I was attending Dr. Peter Breggin’s Empathic Therapy Conference: Bring out the Best in Yourself!
So I wheeled into Non-Violent Communication; Increasing Empathy in Private and Institutional Settings: Mel Sears, RN MBA. Mel turned out to be a comfortable-looking older woman. Her room had about twice as many people as Building a Private Practice had, and they weren’t coerced into sitting in a circle.
Coming into a meeting halfway through it is at least difficult. The presenter was going around the room eliciting words from people. At the end, it appeared that she led the group through creating two lists: one was “feeling” words and the other was “need” words. As best as I could figure out, the theory was that emotional distress consists of feelings that arise from unmet needs. We were to practice making statements: “Are you feeling ______ because you need ______?”

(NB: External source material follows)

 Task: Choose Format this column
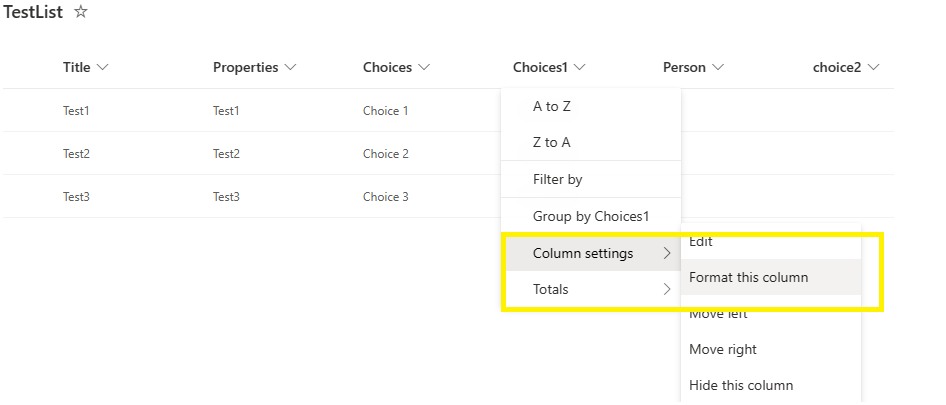748,277
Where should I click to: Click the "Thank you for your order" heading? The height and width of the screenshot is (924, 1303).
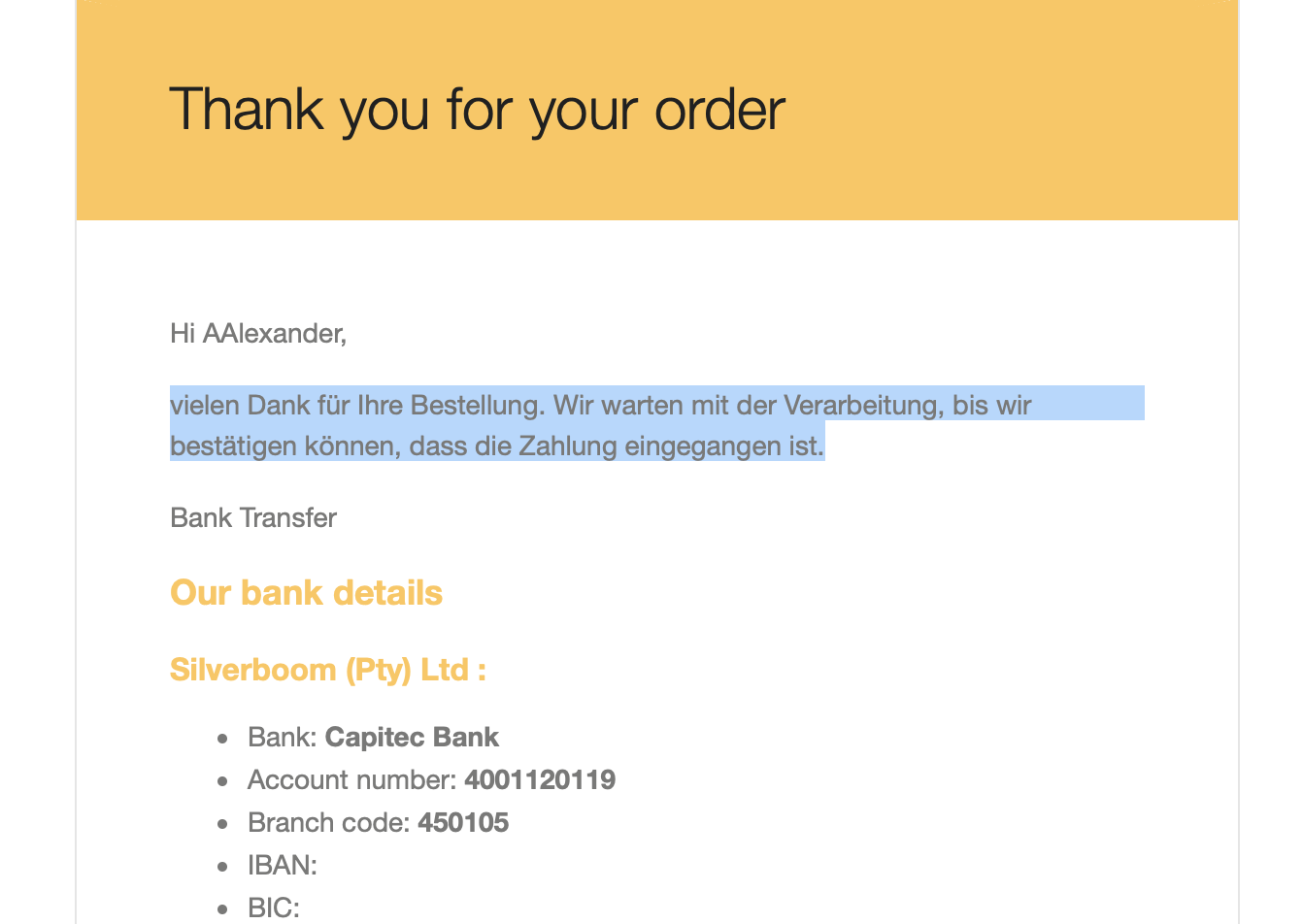[477, 110]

One participant related her employment in a financial market and that it was really upsetting her. Various people tried various versions of the are-you-feeling statement. The participant would respond (basically, with “you’re getting warmer” or “you’re getting colder”) and the presenter would chime in with clarifications and redirections. It was a bit of a mish-mash, which is exactly what learning should be. This is not about rote memorization of precepts; this is about exploring a new way of relating.
I offer “Are you feeling stressed because you are in a contentious situation and need harmony?” Later, I comment that one of the benefits of this are-you-feeling do-you-need way of relating is that it sends a clear message that the therapist wants to meet you where you’re at—if she can just figure out where that is. At one point the presenter picks up a wolf hand puppet and makes a reference to something previously said and, again, puts on a pair of giraffe ears and refers back to something about a “screaming giraffe.” I cannot imagine what a giraffe would scream about, and for sure wish I’d joined this group at the beginning.

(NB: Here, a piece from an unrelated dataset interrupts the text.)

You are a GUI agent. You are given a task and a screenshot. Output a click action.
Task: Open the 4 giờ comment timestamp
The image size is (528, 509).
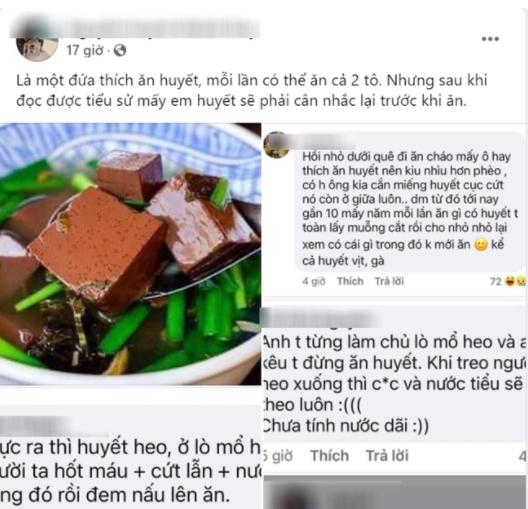point(314,281)
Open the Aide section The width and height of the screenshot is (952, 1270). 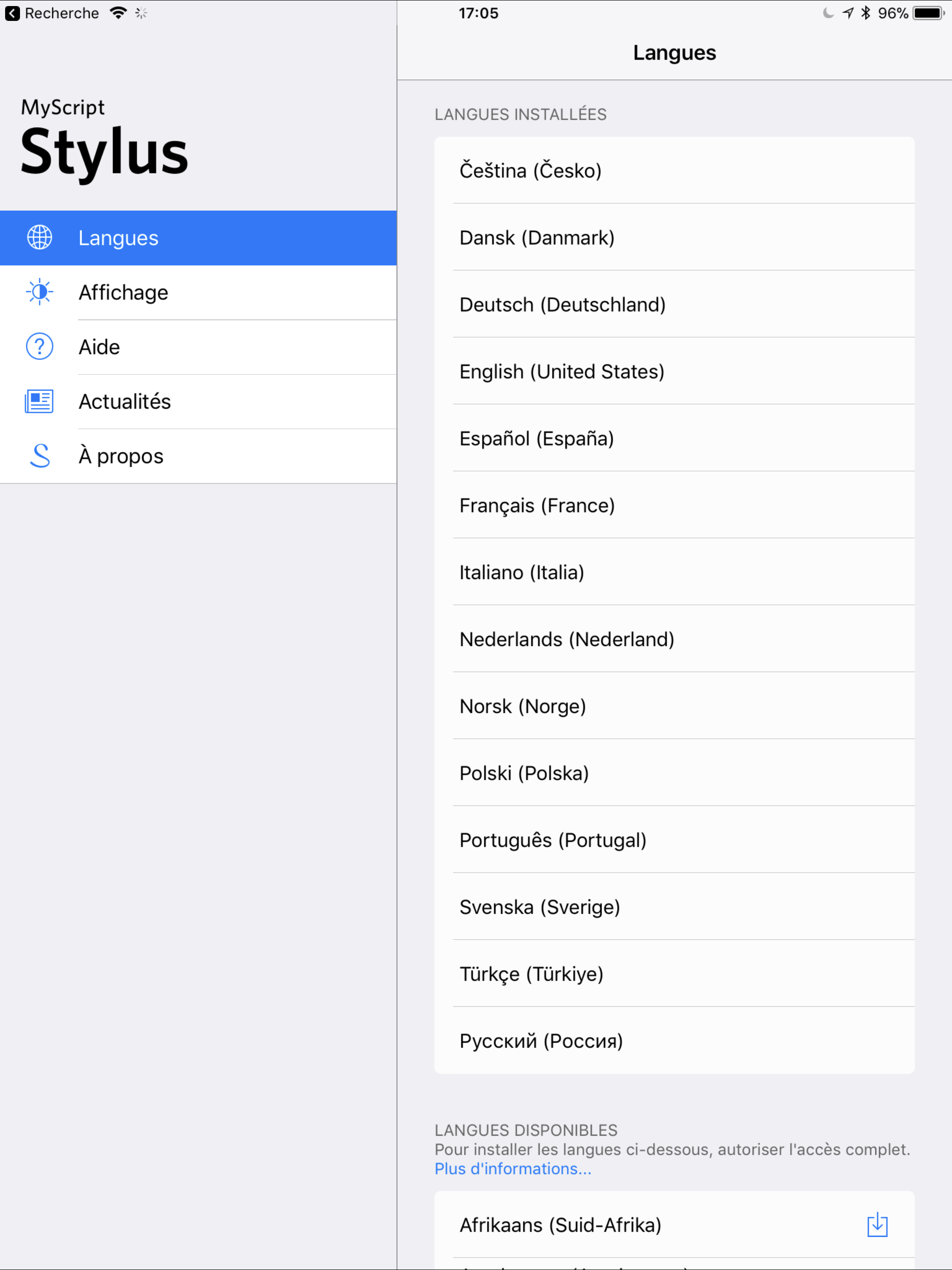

Later, in the hallway, the presenter approaches me and asks how I came to know about this empathetic form of communicating. I am not wearing a name tag; without the labels, the patients are indistinguishable from the therapists: we are all learned people. I stumble around trying to figure out how I arrived at where I’m at and finally say, “I’m an activist, which is a fairly violent thing—it’s confrontive—and in recent years I’ve been looking for opportunities to learn a kinder, gentler way to get the job done.”
Mel relates that she has worked inpatient with some very violent people and this kind of interaction is a very calming approach. I remember what the recovering psychiatrist told me about nearly being killed on inpatient one night, and then asking me if I saw Governor Cuomo’s statement last week about reducing the prison population.
The way it works is this: traditionally, men who violate society’s norms are sent to prison; woman who violate society’s norms are sent to inpatient psychiatry. One way or another, aberrant behavior gets you locked up, and men are more apt to be violent than are women. Mental illness does not make you violent. Studies show that if you were violent before you became mentally ill then you will continue to be violent. However, if you were not violent before you acquired mental illness then you will continue to be nonviolent after you become mentally ill. Violence is a guy thing, not a crazy thing.
The inpatient who nearly killed the recovering psychiatrist was a political placement. He was in the prison system and the hospital got a call from the state capital that they were to accept the guy. He was a violent felon, not a psychiatric patient. Governor Cuomo’s announcement was that the prison population will be reduced. That means that inpatient psychiatric workers are now going to be confronted with an increasing number of violent felons.
I ask the recovering psychiatrist if the felon actually had a mental illness, and he replied that anybody in prison can be diagnosed with a psychiatric illness. He rattled off a list of diagnoses, including aggression disorder. I was in CPEP with a convicted killer who claimed an aggression disorder. A nine-year-old boy was locked up with us. Maybe we should ignore this hypocrisy of psychiatric disorder versus criminal conviction and just lock people up based on whether they’re violent or not.
My next stop at the conference is A Well-Being & Healing Approach to Mental Illness: Susan Schellenberg, Rosemary Barnes PhD. They have written a book called Committed to the Sane Asylum. (To be continued)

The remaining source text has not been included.